We are not at war with Russia. Whatever has happened here, it isn’t treason. Plus, treason is a capital crime and therefore really isn’t the kind of thing that ought to be carelessly thrown about.
Having said that, I do agree that Trump’s performance in Russia was shameful and damaging (and his walk back utterly ridiculous).
Further, a piece from the NYT underscores that Trump has been covering up the fact that he has had evidence of direct Russian interference since before his inauguration: From the Start, Trump Has Muddied a Clear Message: Putin Interfered.
Two weeks before his inauguration, Donald J. Trump was shown highly classified intelligence indicating that President Vladimir V. Putin of Russia had personally ordered complex cyberattacks to sway the 2016 American election.

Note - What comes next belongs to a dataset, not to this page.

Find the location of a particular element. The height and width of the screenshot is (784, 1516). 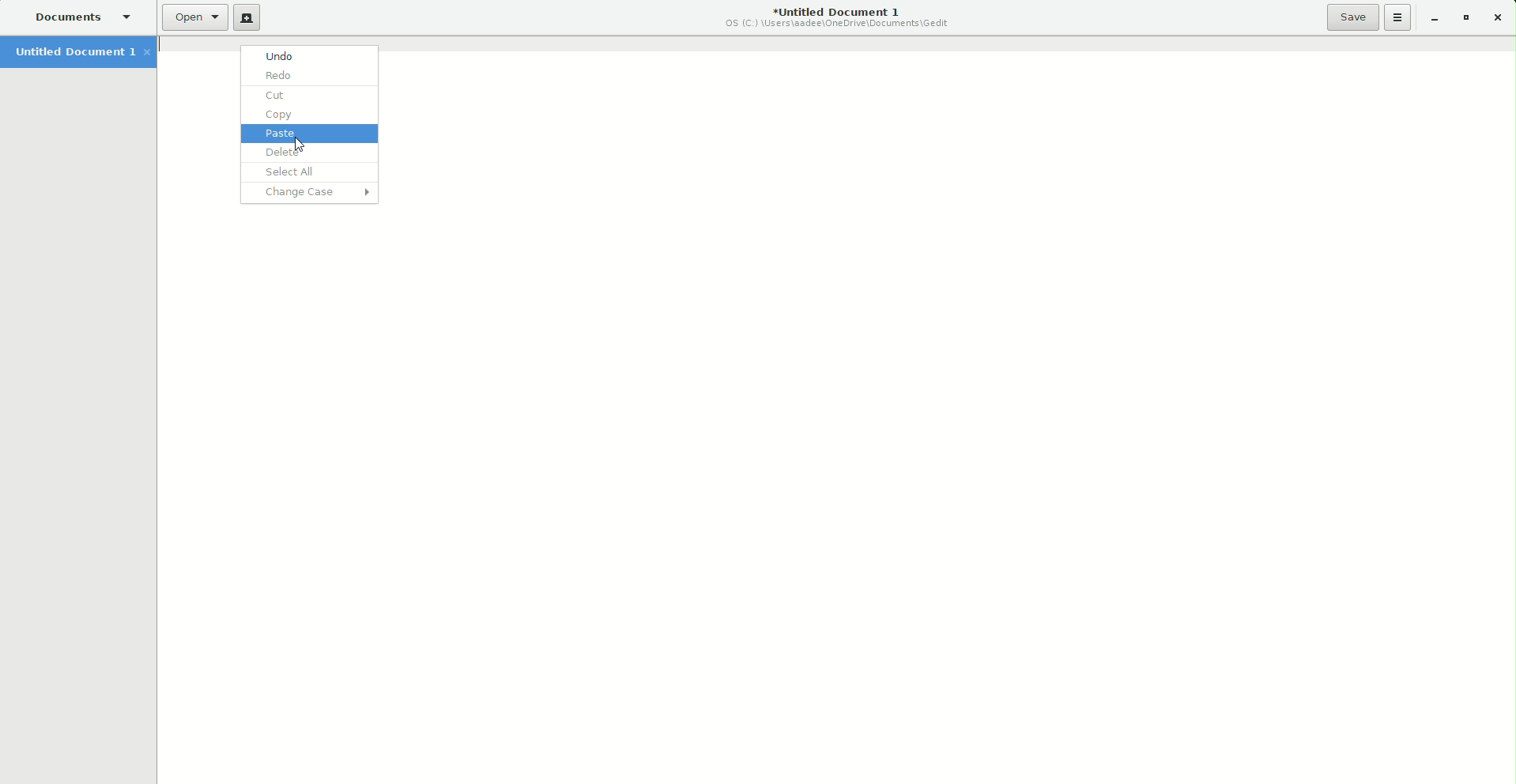

Redo is located at coordinates (308, 75).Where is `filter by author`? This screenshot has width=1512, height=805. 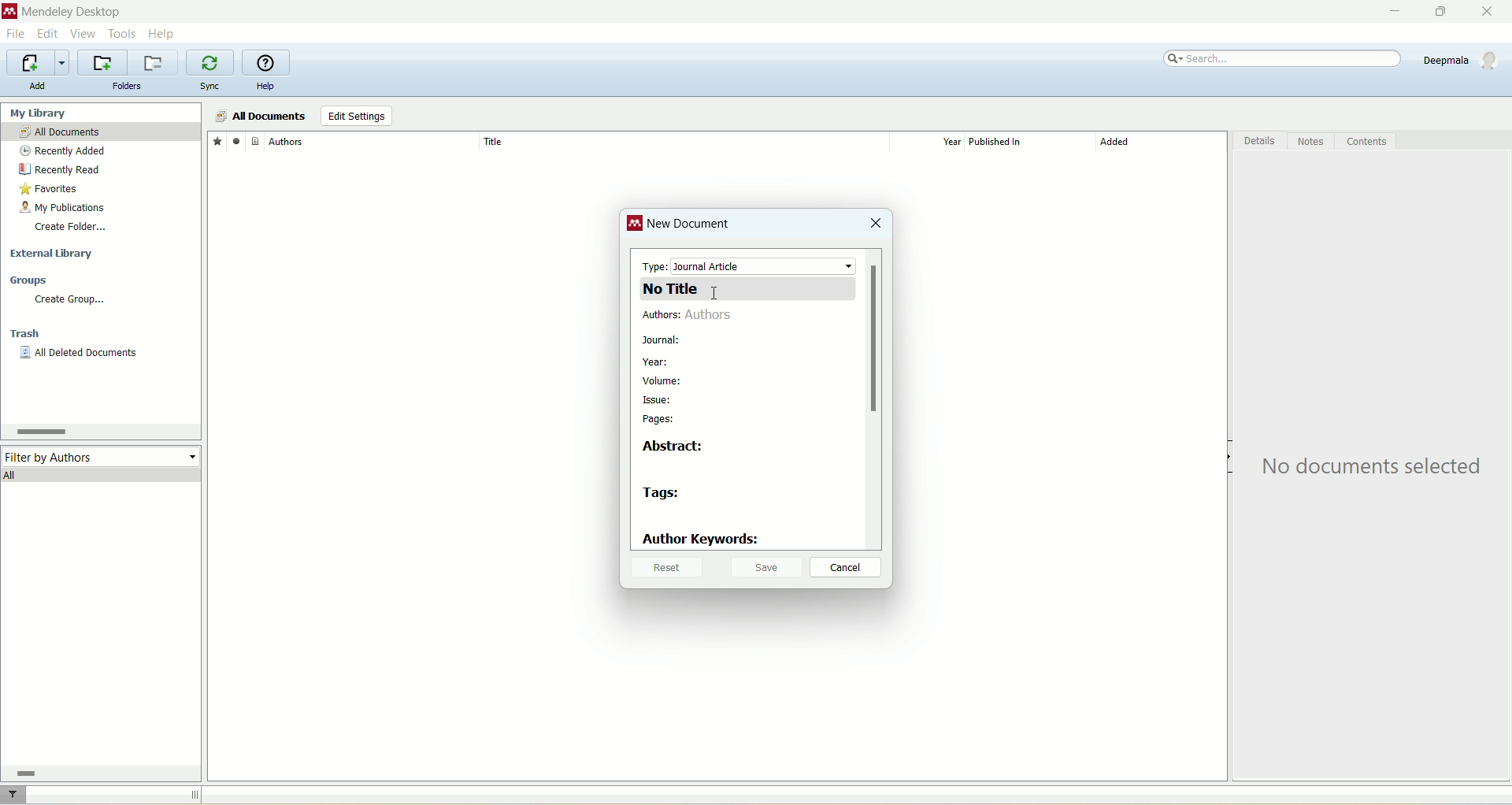
filter by author is located at coordinates (103, 455).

The evidence included texts and emails from Russian military officers and information gleaned from a top-secret source close to Mr. Putin, who had described to the C.I.A. how the Kremlin decided to execute its campaign of hacking and disinformation.
Mr. Trump sounded grudgingly convinced, according to several people who attended the intelligence briefing. But ever since, Mr. Trump has tried to cloud the very clear findings that he received on Jan. 6, 2017, which his own intelligence leaders have unanimously endorsed.
The shifting narrative underscores the degree to which Mr. Trump regularly picks and chooses intelligence to suit his political purposes. That has never been more clear than this week.
At a minimum, Trump is so insecure about his win over Hillary Clinton that he is willing to lie to the public about this situation (or he really does not understand what he has been told). At worst, he know that his campaign did collude and is actively trying to obfuscate that fact. None of that may be treason, but it does all suggest he is unfit to be President of the United States.